* _EXERCISE REQUIREMENTS_: Return all of the data below verbatim and exclude every picture.

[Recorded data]

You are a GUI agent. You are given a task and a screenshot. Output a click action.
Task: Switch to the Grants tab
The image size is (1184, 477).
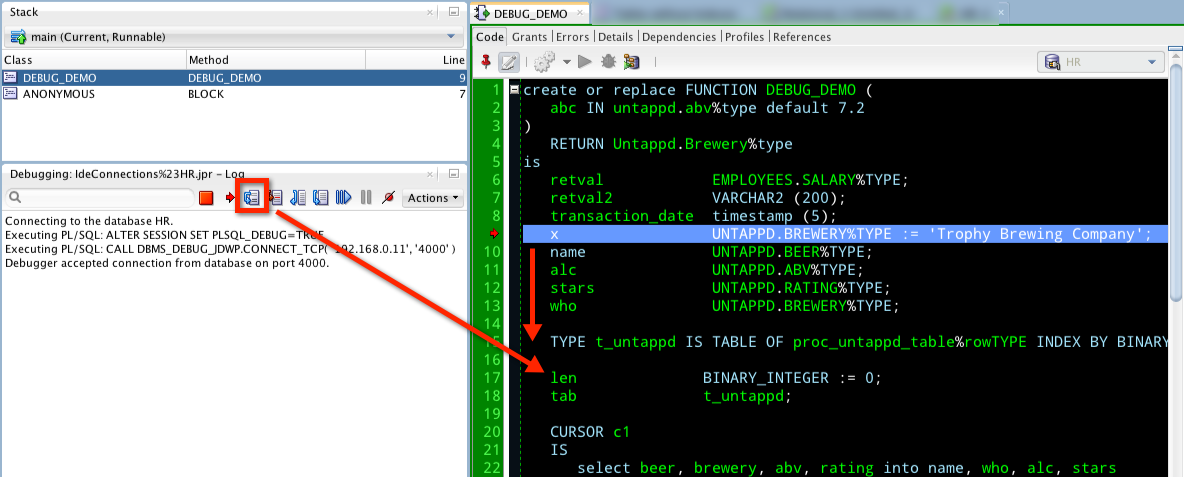click(529, 37)
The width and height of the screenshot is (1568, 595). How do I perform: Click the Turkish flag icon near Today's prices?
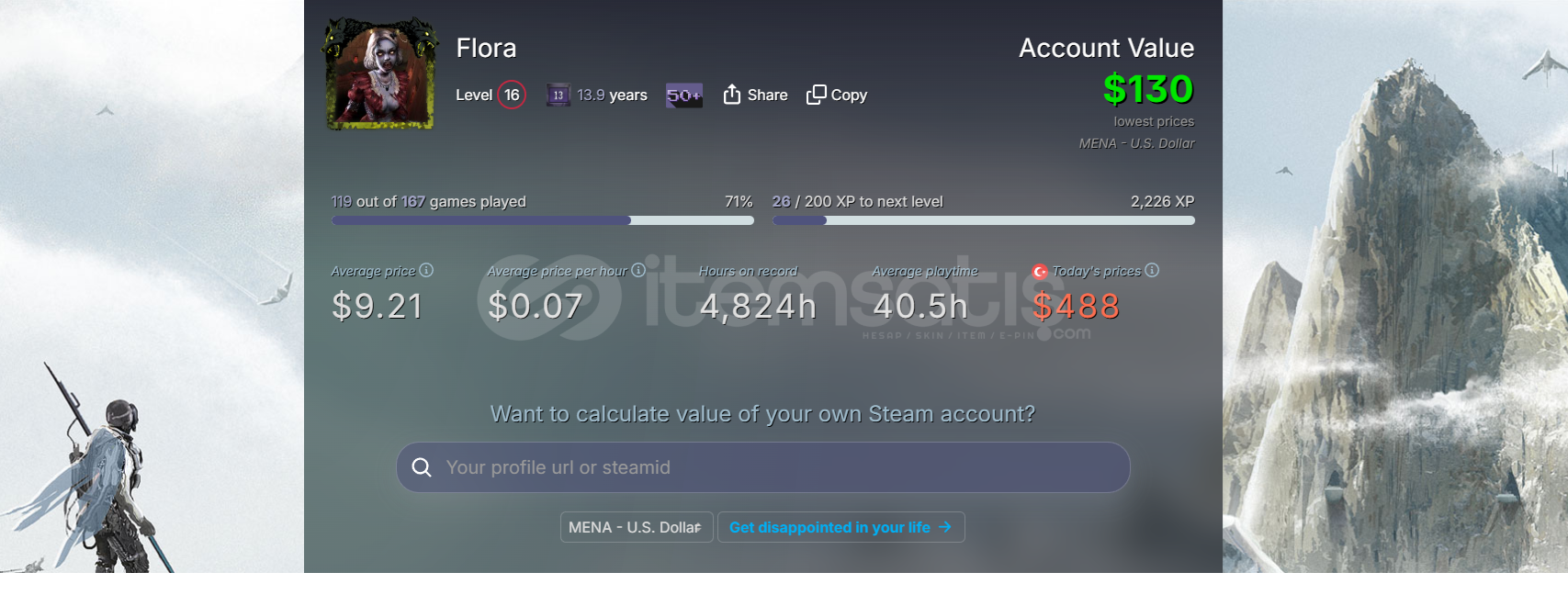(1040, 272)
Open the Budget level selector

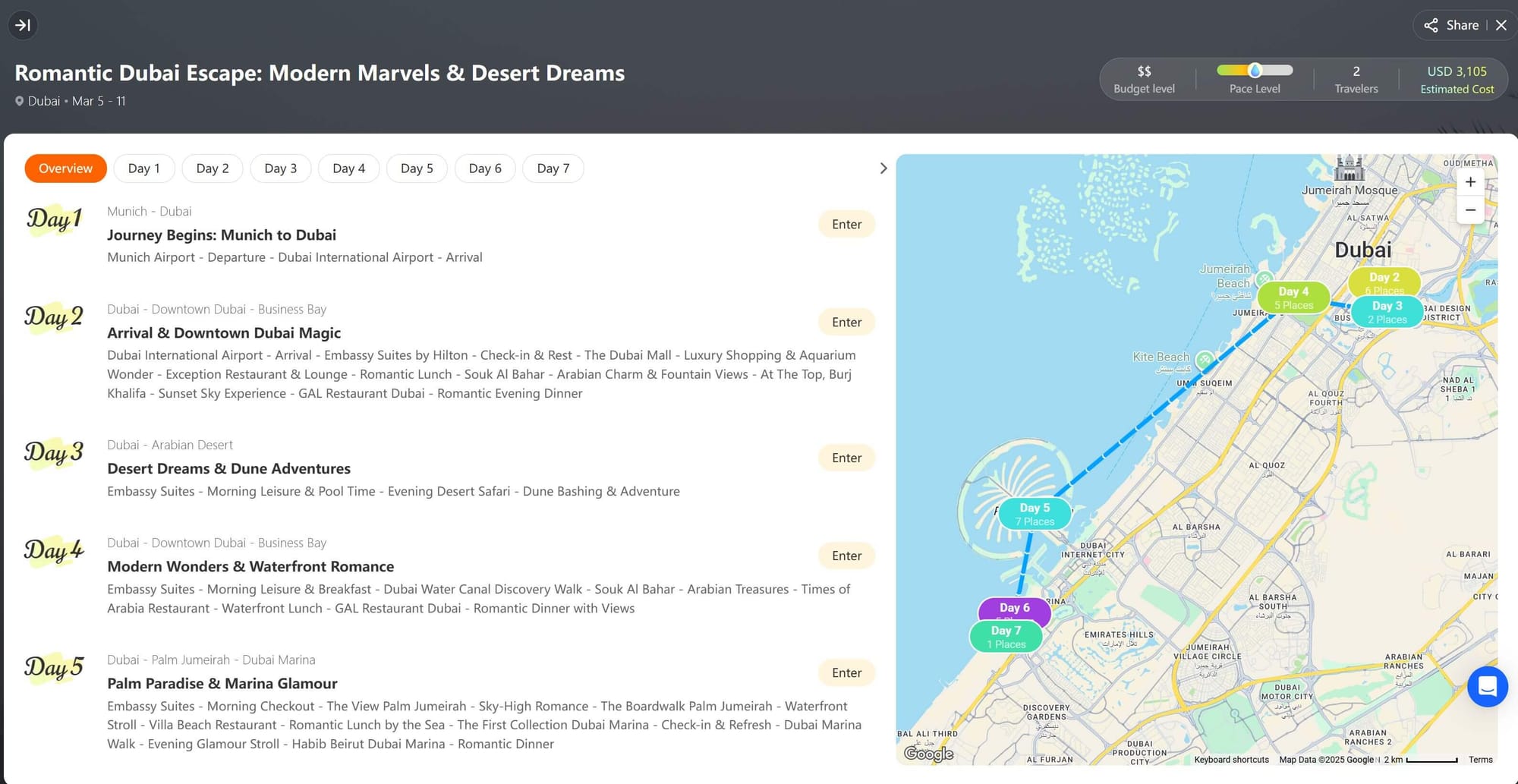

* _SOLUTION TO THIS PROBLEM_:
You are a GUI agent. You are given a task and a screenshot. Output a click action.
Task: Switch to the Grants tab
The image size is (1184, 477).
click(529, 37)
The width and height of the screenshot is (1568, 595). How do I perform: Click the Turkish flag icon near Today's prices?
(1040, 272)
Open the Budget level selector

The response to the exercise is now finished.